* **STUDY TEXT**:

# # #

Mr. Dubyak has written numerous letters citing a 2005 NIH report. Mr. Dubyak is referring to a study done on people 65 and older and quoting it out of context. He attempts to turn the observation that, “the influenza vaccine has not produced any ‘measurable declining in mortality rates in any age group,’” as a conclusion that applies to all age groups not just the 65 and older group from the study. Our immune systems can degrade with age and we become more susceptible to disease.
This is what the NIH and CDC did conclude in their statement:
“CDC and NIH continue to support the Advisory Committee on Immunization Practices (ACIP) recommendation that people aged 65 and older get vaccinated against influenza each year. People aged 65 and older are at highest risk for complications, hospitalizations, and deaths from influenza. Vaccination remains the best protection from influenza available for people 65 and older and their loved ones.
“Numerous studies have shown that influenza vaccination works- including to help protect the elderly from serious illness and hospitalizations- but the degree to which it works varies from year to year and can be difficult to measure. For example, influenza seasons differ each year in length and severity, and the health status of individuals also matters.
“In the current study by Simonsen et al, the authors in no way imply that the elderly should not receive influenza vaccine. Rather, the study concludes that the vaccine may prevent fewer deaths among the elderly than previous studies would have suggested. Therefore, the authors note that there is room for improvement in influenza prevention efforts, including research into developing more effective vaccines for the elderly and the increased use of medicines to treat flu.
In addition, recently published studies raise the possibility that it may be beneficial to vaccinate larger numbers of healthy persons, including children, to prevent transmission of influenza viruses to high-risk persons such as the elderly.”
Mr. Dubyak cites the suspended program in 1976 where the number of those who also came down with Guillain-Barré Syndrome was noted in 0.0011 percent of the recipients of the flu shot. He neglects to say that in the 33 years since, there has not been a similar experience. He tells us that, “only three strains of influenza are in each year’s shot. Not once has the vaccine contained the strain which accounted for the most flu cases that given year.” That is because the flu vaccine worked for the three most virulent strains and people didn’t get that strain of flu, thus reducing the number of cases. Flu vaccines give you the protein coat, not the DNA of a virus and your body must build antibodies to that protein. That is how your immune system works naturally. The benefit is that you build that immunity before infection and not after you have been infected and have become sick. If you get your immunization during the flu season, you might not have had the time to build the immunity and, upon exposure to the virus, come down with the flu. There is no magic medicine in the vaccine. Your body must still respond as it naturally does. It just does so without the viral DNA that invades your cells when you get infected. By having the general public vaccinated, the high-risk groups that he lists who can’t develop the antibodies receive increased protection from infection by not being exposed in the first place.
With the number of infections going up and the number of deaths caused by the flu or secondary complications, is it really his recommendation that we greatly increase those numbers and over tax our health care system? Thank you, editorial staff of the Turlock Journal, for thinking of the health and welfare of our community in recommending that we get vaccinated.

# # #

* **DATA EXCERPTS**:
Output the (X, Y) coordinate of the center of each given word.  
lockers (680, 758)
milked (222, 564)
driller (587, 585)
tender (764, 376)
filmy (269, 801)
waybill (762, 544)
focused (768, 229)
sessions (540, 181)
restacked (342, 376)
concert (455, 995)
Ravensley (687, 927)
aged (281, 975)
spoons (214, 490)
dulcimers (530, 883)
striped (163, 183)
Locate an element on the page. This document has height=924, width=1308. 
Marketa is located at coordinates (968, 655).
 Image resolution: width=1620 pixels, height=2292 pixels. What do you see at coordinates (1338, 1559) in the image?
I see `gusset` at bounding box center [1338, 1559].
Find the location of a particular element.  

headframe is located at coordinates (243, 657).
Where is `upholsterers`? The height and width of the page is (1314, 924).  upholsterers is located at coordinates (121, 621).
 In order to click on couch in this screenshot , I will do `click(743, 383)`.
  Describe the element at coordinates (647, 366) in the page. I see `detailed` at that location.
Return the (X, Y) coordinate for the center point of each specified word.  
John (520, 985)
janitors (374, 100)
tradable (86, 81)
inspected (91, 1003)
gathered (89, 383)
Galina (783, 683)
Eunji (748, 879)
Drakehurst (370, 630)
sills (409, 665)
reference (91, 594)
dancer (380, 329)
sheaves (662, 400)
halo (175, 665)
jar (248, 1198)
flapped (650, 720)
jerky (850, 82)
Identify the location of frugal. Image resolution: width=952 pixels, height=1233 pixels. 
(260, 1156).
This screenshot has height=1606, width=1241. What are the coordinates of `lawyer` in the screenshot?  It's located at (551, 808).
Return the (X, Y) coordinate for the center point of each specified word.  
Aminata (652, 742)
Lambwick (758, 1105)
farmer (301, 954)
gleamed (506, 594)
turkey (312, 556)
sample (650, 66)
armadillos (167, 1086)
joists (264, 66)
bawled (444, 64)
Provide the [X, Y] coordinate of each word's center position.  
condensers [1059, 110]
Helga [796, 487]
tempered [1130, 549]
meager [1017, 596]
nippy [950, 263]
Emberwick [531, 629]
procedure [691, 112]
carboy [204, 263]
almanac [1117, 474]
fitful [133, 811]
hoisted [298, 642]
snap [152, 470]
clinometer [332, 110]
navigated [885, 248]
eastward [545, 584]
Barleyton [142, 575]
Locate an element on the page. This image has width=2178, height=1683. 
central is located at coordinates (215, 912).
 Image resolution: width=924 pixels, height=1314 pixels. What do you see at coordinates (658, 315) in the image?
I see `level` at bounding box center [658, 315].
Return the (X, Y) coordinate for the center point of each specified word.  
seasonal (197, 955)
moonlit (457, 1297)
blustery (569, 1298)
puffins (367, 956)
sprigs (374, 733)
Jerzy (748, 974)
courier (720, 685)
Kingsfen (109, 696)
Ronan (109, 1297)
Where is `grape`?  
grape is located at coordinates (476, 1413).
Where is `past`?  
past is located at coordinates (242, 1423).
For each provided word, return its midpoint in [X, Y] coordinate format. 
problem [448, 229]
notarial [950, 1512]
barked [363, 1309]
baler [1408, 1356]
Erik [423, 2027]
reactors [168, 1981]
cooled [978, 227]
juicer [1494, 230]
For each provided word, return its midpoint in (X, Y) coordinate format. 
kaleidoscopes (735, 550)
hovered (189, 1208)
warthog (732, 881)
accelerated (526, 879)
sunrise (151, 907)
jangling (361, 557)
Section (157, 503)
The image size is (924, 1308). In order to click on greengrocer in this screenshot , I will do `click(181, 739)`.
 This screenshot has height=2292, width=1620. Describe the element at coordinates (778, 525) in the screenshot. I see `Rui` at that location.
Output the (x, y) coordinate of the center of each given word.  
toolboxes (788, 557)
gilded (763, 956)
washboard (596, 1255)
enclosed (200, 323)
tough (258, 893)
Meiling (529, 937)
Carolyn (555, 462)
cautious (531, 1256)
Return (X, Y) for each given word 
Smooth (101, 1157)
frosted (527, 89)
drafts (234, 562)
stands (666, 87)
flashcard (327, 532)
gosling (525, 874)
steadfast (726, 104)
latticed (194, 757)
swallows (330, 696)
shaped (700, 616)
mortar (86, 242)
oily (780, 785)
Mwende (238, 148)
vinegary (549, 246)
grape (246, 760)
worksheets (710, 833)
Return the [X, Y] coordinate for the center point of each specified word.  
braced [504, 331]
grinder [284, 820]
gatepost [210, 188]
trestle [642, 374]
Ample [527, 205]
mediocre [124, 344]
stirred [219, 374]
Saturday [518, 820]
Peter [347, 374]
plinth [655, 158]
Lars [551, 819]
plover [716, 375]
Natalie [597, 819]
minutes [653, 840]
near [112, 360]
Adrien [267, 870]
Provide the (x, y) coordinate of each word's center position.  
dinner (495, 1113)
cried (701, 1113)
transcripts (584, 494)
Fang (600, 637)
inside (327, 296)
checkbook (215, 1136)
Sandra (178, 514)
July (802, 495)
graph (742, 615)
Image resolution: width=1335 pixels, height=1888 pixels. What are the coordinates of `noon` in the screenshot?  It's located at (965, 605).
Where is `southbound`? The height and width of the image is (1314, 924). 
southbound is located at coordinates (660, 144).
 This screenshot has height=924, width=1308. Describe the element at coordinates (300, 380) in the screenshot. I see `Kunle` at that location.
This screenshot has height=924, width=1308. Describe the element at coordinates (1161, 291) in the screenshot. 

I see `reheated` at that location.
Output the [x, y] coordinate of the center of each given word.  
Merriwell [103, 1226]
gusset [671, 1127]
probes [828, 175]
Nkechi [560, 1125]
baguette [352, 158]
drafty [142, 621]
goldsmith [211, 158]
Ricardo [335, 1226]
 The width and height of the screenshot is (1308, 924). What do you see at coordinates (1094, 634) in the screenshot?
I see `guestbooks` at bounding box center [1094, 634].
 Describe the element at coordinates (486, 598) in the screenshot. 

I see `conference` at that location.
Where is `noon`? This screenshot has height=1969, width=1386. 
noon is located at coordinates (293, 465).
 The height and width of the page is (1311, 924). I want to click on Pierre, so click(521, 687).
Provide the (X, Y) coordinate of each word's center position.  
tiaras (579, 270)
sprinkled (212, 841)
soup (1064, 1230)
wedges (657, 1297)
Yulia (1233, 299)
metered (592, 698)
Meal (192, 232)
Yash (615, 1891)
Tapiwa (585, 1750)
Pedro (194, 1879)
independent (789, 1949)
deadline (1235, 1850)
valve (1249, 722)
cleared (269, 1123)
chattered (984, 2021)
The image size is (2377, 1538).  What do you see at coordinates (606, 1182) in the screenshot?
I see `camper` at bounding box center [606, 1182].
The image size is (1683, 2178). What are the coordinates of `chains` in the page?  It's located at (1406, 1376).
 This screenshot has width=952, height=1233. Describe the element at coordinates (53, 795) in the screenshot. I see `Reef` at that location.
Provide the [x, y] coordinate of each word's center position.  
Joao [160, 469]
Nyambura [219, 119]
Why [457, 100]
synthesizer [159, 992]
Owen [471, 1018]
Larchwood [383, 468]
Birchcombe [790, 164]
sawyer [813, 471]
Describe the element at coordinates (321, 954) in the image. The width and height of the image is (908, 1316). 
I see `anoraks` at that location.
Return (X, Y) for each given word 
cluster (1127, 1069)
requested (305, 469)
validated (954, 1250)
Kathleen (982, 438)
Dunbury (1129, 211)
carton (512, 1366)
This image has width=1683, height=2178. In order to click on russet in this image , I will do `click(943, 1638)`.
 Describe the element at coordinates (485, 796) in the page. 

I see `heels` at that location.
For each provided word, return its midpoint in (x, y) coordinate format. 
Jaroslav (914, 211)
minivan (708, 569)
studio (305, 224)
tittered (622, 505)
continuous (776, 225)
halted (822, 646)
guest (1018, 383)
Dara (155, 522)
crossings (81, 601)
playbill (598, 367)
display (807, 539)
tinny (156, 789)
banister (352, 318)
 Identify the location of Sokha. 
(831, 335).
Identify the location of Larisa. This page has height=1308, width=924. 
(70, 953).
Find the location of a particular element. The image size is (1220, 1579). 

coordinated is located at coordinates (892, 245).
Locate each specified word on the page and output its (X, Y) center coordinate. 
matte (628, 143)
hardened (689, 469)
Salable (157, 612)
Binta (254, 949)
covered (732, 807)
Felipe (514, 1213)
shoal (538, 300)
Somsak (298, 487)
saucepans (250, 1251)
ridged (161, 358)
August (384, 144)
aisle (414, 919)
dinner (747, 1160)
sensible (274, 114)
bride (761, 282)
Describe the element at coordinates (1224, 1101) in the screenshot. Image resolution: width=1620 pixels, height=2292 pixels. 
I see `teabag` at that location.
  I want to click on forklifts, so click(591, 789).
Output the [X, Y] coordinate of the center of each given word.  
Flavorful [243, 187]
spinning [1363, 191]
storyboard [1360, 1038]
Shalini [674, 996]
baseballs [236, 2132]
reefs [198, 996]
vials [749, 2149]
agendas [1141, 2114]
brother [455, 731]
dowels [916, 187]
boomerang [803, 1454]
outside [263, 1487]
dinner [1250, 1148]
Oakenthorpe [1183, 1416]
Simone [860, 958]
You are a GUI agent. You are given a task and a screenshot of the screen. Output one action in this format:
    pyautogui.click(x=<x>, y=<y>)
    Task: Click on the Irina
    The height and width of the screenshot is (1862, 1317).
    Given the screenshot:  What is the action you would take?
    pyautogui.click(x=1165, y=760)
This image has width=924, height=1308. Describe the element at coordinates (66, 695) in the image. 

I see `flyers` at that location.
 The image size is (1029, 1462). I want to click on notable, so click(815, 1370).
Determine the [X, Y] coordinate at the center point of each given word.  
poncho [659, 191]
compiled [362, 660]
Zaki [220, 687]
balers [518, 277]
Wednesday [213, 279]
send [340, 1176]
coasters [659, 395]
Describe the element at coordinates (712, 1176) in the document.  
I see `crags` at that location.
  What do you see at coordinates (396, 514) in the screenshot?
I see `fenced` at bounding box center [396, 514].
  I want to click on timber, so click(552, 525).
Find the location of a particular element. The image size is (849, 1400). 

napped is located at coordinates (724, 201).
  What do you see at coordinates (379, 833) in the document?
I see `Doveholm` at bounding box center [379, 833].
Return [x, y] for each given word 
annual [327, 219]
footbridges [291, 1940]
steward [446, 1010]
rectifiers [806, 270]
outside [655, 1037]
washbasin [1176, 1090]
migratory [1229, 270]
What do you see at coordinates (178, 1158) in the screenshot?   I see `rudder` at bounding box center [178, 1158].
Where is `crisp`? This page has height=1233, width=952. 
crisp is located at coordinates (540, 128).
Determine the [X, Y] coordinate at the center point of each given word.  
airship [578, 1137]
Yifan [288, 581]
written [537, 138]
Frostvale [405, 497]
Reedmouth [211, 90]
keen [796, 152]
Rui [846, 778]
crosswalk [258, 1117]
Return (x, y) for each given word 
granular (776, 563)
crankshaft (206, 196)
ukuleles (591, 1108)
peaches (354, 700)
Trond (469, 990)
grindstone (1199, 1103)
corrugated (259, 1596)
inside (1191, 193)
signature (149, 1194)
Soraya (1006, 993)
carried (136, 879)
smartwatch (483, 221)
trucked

# # #

* **AIM OF THE EXERCISE**:
Reproduce word for word the passage of the flu vaccine letter above between "This is what" and "individuals also matters.", inclusive.

* **ANSWER BOX**:
This is what the NIH and CDC did conclude in their statement:
“CDC and NIH continue to support the Advisory Committee on Immunization Practices (ACIP) recommendation that people aged 65 and older get vaccinated against influenza each year. People aged 65 and older are at highest risk for complications, hospitalizations, and deaths from influenza. Vaccination remains the best protection from influenza available for people 65 and older and their loved ones.
“Numerous studies have shown that influenza vaccination works- including to help protect the elderly from serious illness and hospitalizations- but the degree to which it works varies from year to year and can be difficult to measure. For example, influenza seasons differ each year in length and severity, and the health status of individuals also matters.